Records from a pointing dataset:
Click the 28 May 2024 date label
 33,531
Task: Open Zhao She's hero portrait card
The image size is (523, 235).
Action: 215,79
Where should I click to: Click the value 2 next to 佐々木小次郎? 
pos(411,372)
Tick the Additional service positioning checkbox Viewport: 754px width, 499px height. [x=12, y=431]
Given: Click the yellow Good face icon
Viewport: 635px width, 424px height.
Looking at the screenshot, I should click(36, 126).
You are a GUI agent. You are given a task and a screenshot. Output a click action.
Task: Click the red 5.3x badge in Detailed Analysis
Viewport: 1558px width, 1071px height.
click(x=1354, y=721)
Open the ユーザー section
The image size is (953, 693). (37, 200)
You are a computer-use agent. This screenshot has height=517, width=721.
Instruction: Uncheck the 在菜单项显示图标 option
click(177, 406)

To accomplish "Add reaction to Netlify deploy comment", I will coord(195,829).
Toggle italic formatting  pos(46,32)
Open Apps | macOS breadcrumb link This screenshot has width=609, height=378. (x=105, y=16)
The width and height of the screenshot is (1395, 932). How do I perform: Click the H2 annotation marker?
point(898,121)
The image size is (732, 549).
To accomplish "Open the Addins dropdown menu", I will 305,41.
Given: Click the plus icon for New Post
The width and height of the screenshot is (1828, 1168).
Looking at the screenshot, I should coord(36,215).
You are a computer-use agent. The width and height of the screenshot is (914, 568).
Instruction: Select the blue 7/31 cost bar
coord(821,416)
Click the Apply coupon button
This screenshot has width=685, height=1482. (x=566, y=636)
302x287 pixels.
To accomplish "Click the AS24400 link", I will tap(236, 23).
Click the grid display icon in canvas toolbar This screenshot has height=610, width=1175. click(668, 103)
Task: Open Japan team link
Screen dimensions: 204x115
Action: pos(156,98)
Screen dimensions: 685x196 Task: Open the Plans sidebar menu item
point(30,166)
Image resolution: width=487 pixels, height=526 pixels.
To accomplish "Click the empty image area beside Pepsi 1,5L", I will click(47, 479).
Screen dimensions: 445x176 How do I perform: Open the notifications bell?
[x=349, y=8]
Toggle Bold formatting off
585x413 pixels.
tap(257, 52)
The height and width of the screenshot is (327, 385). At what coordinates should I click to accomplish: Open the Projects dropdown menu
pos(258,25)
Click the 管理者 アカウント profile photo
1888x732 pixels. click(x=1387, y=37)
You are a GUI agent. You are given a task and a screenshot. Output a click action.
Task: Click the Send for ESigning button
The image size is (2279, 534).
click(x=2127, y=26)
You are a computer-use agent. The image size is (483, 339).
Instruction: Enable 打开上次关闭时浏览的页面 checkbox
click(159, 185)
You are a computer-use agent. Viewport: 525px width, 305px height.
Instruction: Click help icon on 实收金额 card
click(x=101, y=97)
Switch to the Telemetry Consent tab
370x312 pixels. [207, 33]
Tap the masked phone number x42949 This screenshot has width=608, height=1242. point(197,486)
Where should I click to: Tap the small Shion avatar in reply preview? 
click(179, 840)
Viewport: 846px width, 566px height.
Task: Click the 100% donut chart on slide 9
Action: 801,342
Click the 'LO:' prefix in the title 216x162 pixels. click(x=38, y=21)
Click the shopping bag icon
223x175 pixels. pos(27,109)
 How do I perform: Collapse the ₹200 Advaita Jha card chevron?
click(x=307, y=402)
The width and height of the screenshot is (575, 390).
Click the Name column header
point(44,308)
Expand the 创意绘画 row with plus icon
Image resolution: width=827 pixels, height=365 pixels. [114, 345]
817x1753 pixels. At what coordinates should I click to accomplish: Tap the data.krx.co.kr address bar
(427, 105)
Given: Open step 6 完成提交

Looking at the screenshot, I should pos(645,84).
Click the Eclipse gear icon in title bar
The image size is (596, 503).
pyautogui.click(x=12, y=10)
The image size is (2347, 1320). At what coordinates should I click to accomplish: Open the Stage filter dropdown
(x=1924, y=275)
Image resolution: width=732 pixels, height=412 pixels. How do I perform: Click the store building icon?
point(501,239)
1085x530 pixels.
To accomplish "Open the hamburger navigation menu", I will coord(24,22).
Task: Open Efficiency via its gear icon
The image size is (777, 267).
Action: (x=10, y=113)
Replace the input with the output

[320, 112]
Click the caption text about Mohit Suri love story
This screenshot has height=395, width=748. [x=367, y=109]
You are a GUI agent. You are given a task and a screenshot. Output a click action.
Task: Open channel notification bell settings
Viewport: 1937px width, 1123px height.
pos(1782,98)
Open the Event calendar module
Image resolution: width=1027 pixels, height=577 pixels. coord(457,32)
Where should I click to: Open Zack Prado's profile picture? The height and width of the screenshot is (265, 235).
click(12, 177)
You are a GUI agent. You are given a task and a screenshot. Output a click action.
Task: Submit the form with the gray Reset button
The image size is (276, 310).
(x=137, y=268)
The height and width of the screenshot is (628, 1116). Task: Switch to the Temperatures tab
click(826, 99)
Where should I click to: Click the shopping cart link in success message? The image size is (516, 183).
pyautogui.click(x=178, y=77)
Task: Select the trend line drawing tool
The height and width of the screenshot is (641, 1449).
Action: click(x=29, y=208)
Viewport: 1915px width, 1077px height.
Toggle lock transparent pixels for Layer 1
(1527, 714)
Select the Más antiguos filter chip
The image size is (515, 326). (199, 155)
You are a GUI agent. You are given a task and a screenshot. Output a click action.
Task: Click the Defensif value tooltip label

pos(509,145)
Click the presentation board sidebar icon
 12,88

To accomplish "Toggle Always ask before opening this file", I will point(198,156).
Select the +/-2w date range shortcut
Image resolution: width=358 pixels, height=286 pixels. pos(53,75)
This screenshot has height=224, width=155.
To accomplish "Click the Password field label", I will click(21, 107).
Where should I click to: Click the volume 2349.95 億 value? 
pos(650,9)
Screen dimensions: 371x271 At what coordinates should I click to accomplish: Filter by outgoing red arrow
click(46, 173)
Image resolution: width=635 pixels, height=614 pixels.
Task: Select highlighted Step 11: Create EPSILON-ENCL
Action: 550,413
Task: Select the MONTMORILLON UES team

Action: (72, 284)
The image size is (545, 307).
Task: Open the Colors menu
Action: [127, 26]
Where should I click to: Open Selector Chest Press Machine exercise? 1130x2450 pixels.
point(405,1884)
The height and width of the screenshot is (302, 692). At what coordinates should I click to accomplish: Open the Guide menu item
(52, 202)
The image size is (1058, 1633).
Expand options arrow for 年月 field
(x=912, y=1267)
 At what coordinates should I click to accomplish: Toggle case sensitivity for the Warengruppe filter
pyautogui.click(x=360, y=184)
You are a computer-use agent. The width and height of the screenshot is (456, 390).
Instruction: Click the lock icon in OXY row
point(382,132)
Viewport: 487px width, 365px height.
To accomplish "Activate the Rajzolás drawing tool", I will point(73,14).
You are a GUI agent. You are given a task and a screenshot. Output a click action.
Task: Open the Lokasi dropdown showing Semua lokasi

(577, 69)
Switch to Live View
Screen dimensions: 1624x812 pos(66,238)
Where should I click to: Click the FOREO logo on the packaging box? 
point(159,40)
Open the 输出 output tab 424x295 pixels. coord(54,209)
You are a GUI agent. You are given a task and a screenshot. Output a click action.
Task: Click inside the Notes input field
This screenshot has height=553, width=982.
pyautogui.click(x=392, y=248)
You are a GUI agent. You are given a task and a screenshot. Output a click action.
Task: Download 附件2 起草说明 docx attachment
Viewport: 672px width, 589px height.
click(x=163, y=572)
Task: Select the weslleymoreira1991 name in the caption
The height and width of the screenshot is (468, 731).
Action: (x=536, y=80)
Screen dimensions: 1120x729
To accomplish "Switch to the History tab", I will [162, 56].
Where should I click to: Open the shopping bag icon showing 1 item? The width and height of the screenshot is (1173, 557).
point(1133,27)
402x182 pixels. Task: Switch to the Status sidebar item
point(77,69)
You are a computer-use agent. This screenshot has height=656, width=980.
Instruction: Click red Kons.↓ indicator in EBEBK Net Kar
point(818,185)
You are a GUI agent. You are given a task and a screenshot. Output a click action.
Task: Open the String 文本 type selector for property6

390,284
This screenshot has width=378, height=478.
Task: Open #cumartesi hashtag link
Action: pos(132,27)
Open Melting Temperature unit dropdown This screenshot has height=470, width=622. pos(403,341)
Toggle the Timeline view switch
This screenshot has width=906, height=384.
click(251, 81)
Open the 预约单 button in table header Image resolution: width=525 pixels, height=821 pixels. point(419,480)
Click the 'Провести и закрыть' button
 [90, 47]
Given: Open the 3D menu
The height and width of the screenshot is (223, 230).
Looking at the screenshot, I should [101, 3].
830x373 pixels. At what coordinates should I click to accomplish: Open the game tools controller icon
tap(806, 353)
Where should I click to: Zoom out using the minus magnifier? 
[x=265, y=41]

STATED TASK >> Update the data starting with the line with "Where should I click to: Click the volume" and going on through the line with "Action: 550,413" by replacing "outgoing" with "incoming". Leave everything else unchanged.

ANSWER TO THIS PROBLEM >>
Where should I click to: Click the volume 2349.95 億 value? 
pos(650,9)
Screen dimensions: 371x271 At what coordinates should I click to accomplish: Filter by incoming red arrow
click(46, 173)
Image resolution: width=635 pixels, height=614 pixels.
Task: Select highlighted Step 11: Create EPSILON-ENCL
Action: 550,413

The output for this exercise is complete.